In simplest terms, an NFT is a way to buy and sell digital content. Most anything that can exist on a computer screen can theoretically be sold.
The NFT market has exploded more than 2,000% in recent months (although the frenzied demand appears to be cooling somewhat). Some $2 billion was spent on the digital assets in the first quarter of the year, according to Nonfungible.com.
An NFT of a digital collage from Beeple — a k a Mike Winkelmann, an artist for whom $100 was previously the ceiling for a physical print of his work — sold for $69 million in March.
For example, digital artists, who never had physical objects to sell, now have a new way to monetize their work.
Rock band Kings of Leon offered a $50 NFT version of its latest album containing bonus content and reportedly pulled in $2 million. And model Cara Delevingne just announced she’s auctioning off a NFT video about her vagina later this month.
The Ratajkowski piece is being offered without an estimate in order to let “the market alone” determine its final price, according to Christie’s. Translation: We’re hoping Elon Musk smokes too much and reaches for his credit card.
But the NFT world has also found a way to put price tags on things that were never for sale in the first place. The NBA is selling game highlights — sort of like video trading cards — and has reportedly raked in more than $390 million already.
Twitter founder Jack Dorsey sold an NFT of his first tweet for $2.9 million in March.
“We’ve done things where [social-media] influencers can sell $30k in a minute,” says Donnie Dinch, CEO of Bitski, a California-based online NFT storefront.
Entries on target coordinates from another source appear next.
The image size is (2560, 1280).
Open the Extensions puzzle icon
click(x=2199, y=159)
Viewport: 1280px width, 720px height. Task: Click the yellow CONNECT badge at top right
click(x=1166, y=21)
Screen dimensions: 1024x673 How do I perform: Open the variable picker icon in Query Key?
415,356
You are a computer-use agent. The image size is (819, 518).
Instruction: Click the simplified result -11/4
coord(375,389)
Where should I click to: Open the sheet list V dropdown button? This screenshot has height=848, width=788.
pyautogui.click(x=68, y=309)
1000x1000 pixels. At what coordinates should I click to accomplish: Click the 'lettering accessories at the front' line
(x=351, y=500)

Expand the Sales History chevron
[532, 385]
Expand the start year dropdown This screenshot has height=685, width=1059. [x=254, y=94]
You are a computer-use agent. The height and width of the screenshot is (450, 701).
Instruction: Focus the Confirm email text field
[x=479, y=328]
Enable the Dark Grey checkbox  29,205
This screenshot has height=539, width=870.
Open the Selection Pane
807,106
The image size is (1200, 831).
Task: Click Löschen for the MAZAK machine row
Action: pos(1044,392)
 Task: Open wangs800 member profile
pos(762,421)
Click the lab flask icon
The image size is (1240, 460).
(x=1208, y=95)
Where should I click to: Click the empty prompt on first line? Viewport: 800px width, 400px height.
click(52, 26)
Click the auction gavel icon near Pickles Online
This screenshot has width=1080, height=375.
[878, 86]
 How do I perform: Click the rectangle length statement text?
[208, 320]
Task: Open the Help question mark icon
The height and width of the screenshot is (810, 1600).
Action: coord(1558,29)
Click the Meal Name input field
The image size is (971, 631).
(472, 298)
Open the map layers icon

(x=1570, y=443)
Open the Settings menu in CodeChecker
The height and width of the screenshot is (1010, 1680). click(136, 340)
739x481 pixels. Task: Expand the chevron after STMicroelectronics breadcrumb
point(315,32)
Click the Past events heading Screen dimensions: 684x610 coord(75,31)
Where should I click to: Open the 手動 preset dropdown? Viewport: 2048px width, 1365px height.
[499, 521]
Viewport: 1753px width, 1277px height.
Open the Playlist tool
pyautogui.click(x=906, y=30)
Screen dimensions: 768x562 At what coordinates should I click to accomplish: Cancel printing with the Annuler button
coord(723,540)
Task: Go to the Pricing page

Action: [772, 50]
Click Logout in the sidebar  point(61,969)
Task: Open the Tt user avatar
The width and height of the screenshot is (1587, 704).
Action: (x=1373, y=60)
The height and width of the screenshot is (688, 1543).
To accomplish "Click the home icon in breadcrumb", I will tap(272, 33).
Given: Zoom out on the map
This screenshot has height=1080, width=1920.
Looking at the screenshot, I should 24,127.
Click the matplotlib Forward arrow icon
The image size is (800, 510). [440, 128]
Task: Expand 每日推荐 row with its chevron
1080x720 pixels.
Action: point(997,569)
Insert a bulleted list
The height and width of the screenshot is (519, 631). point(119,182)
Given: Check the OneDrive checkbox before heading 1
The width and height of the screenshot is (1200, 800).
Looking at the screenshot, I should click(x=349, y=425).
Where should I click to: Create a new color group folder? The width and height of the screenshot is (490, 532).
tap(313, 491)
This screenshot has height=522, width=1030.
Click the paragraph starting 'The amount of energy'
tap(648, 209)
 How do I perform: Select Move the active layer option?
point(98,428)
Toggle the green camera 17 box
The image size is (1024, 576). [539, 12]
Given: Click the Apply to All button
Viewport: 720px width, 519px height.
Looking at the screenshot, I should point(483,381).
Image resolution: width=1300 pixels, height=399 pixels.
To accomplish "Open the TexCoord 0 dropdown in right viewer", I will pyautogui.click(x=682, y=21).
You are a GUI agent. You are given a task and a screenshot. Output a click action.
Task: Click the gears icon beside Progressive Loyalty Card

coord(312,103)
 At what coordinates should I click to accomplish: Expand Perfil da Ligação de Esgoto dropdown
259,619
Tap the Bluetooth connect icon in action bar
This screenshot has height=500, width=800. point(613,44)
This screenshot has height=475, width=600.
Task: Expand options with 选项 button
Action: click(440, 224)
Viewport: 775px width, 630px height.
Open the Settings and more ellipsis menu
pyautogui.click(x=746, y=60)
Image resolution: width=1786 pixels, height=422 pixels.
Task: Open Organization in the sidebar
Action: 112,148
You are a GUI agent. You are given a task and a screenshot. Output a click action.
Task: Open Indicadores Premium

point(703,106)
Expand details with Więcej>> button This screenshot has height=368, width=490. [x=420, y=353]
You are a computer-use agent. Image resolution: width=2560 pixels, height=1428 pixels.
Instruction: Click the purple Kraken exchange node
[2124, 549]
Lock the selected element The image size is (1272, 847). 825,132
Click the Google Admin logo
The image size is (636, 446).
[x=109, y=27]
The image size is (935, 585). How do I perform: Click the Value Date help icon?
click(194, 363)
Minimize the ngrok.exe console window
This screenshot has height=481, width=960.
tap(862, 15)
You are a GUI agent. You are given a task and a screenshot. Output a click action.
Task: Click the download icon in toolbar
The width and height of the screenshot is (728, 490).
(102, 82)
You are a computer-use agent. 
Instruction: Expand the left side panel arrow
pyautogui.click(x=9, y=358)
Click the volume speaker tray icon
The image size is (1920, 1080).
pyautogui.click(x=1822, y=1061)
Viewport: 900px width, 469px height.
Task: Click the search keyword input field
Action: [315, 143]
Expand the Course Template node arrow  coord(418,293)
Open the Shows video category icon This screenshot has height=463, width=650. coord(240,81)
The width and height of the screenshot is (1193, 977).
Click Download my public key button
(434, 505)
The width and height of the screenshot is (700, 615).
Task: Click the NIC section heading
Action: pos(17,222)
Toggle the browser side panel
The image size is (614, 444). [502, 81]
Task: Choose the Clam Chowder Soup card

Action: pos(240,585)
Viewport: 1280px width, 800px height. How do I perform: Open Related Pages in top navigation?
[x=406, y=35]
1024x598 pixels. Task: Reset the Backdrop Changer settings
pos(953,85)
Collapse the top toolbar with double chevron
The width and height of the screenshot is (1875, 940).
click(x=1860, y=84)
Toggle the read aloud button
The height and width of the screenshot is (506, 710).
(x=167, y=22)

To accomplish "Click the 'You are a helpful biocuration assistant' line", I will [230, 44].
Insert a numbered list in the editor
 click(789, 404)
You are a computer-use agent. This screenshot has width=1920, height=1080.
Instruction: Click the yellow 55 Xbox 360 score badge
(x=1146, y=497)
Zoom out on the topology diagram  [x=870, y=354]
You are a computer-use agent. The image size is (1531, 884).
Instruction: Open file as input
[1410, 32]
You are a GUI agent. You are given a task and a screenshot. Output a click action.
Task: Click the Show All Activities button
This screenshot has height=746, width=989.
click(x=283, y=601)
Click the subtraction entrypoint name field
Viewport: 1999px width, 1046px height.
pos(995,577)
“To some extent, it’s the next step in human development in terms of relating to digital worlds and digital items,” says Clyde Smith, founder of online directory CryptoArtNet. “They start to become more than just digital images.”
The technology that allows them to become “more” is called blockchain (likely another term you’ve desperately avoided). Instead of storing information on a centralized server, data is copied and spread out over a network of computers, making it more secure.
NFTs are recorded on the blockchain, meaning they’re nearly impossible to lose, hack or change. (Weirdly though, the content an NFT represents is often not stored on the blockchain, so if it goes poof, well…)
And while it’s pretty clear what the sellers are getting out of this, what about the buyers? Besides the all-important ability to brag about their purchase on social media, that is.
“The key driver we have seen for purchasing NFTs is that they build community,” says Cameron Bale, co-founder of October’s New York City-based conference NFT.NYC. “Buying an NFT is a digital way of putting your hand up and saying you’re a part of something — part of a tribe.”
“It’s a low-key Patreon energy,” Dinch says of the online platform that allows creators to get paid directly by consumers for their work. “[Buyers] are excited to support the people they’re fans of.”
Will buyers continue to be crazy enough to keep spending potentially tens of thousands on something that doesn’t exist physically? Probably.
As Smith points out, many things in society only have value because we agree that they do.
“Money is an agreement,” he says. “Is it real? It’s only real because we agree to accept it.”